• **DATA FOR THIS EXERCISE**
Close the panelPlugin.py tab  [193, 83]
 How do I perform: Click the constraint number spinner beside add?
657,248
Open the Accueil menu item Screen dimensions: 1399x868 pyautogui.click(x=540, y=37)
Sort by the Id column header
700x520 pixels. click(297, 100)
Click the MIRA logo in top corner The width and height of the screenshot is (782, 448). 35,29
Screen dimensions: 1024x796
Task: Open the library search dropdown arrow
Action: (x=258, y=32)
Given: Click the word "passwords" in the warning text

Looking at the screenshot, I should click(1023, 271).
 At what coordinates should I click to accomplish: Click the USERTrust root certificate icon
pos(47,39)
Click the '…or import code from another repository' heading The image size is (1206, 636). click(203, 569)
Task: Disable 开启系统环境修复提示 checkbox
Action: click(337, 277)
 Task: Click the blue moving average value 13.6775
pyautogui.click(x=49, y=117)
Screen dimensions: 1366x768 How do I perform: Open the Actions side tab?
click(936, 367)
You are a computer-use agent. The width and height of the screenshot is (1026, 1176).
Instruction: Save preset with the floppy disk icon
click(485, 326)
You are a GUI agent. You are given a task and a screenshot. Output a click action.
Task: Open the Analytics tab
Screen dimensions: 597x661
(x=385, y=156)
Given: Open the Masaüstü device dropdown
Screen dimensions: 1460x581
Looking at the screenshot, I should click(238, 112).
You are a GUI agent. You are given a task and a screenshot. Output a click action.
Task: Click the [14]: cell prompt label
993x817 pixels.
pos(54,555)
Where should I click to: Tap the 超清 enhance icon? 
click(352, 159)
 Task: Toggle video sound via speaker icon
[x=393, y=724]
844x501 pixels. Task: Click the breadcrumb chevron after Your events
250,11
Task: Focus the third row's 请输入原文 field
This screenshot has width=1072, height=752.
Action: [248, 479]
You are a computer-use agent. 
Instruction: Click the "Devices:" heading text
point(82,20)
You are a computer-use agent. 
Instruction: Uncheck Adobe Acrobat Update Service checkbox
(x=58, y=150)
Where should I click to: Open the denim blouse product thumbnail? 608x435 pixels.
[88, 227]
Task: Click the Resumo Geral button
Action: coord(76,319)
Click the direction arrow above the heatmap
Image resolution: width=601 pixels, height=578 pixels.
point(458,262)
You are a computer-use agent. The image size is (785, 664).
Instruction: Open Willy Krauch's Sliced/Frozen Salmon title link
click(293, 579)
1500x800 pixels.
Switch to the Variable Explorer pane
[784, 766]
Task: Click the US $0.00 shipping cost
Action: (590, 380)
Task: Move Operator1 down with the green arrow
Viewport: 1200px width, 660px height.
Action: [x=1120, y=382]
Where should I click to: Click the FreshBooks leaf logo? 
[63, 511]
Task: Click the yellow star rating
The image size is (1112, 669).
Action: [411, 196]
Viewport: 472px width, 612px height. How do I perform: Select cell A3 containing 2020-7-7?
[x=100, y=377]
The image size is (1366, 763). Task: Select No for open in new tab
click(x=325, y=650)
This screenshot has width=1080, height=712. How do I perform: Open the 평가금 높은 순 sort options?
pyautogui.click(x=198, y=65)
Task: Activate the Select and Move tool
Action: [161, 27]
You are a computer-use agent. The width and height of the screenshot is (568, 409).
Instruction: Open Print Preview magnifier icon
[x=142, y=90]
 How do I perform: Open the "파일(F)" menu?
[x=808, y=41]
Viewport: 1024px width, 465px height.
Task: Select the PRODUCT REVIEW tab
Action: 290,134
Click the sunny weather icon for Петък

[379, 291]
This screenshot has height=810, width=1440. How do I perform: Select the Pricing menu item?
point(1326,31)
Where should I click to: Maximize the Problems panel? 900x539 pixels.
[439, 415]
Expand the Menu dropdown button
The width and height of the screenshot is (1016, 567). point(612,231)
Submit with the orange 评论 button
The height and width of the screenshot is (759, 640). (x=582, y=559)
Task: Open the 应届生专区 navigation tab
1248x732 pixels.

• **DESCRIPTION OF THE TASK**
Take every line above that includes "agent" and list it.

• **WRITTEN RESPONSE**
You are a computer-use agent. The width and height of the screenshot is (1026, 1176).
You are a GUI agent. You are given a task and a screenshot. Output a click action.
You are a GUI agent. You are given a task and a screenshot. Output a click action.
You are a computer-use agent. 
You are a computer-use agent. 
You are a computer-use agent. The image size is (785, 664).
You are a computer-use agent. The width and height of the screenshot is (568, 409).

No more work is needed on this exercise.